◆ **DATASET RECORDS**
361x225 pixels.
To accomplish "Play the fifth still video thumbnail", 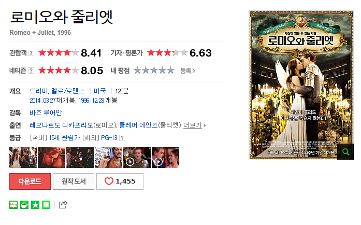I will (137, 158).
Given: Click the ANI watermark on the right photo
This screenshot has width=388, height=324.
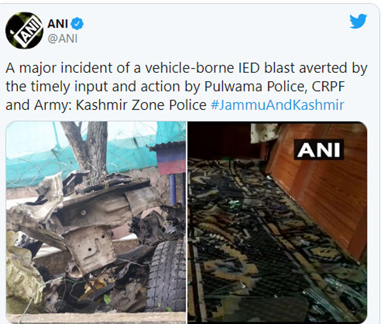Looking at the screenshot, I should click(319, 149).
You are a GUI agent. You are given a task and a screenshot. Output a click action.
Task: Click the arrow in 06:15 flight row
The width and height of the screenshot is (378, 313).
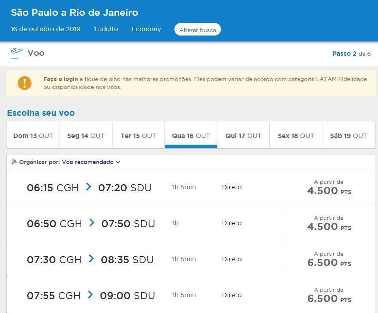pyautogui.click(x=89, y=187)
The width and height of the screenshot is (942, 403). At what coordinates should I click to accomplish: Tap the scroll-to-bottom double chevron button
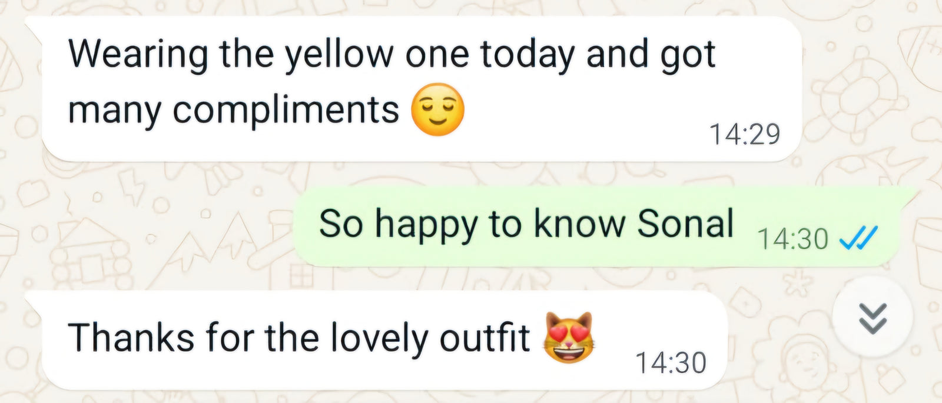(x=873, y=318)
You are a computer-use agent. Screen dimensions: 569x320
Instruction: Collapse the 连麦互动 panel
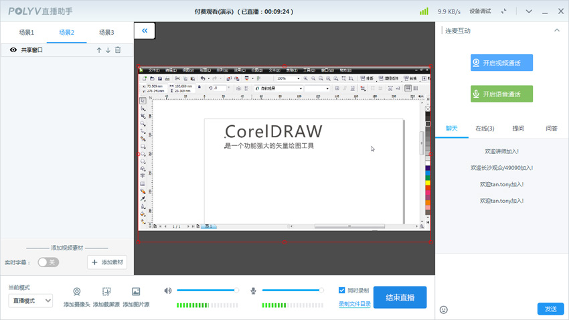tap(557, 31)
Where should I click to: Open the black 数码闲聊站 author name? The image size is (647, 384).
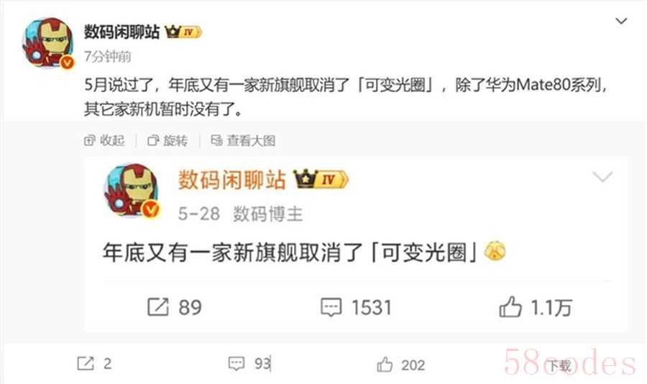pyautogui.click(x=121, y=32)
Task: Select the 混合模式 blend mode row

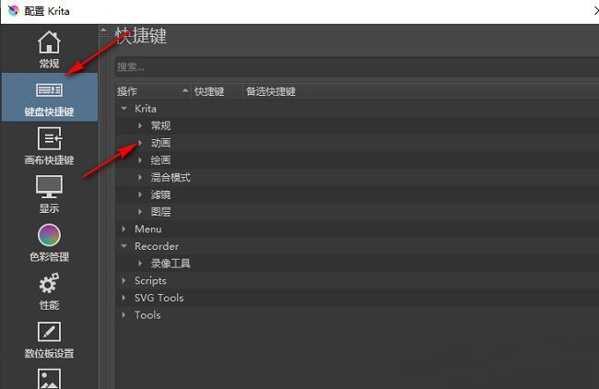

◆ **TASK PROMPT**
Write out each line exactly, from the one containing "Where should I" through the end of the entries, and skip the pictures.

◆ **TASK OUTPUT**
Where should I click to: Open the black 数码闲聊站 author name? The image size is (647, 384).
pyautogui.click(x=121, y=32)
Task: Select the 混合模式 blend mode row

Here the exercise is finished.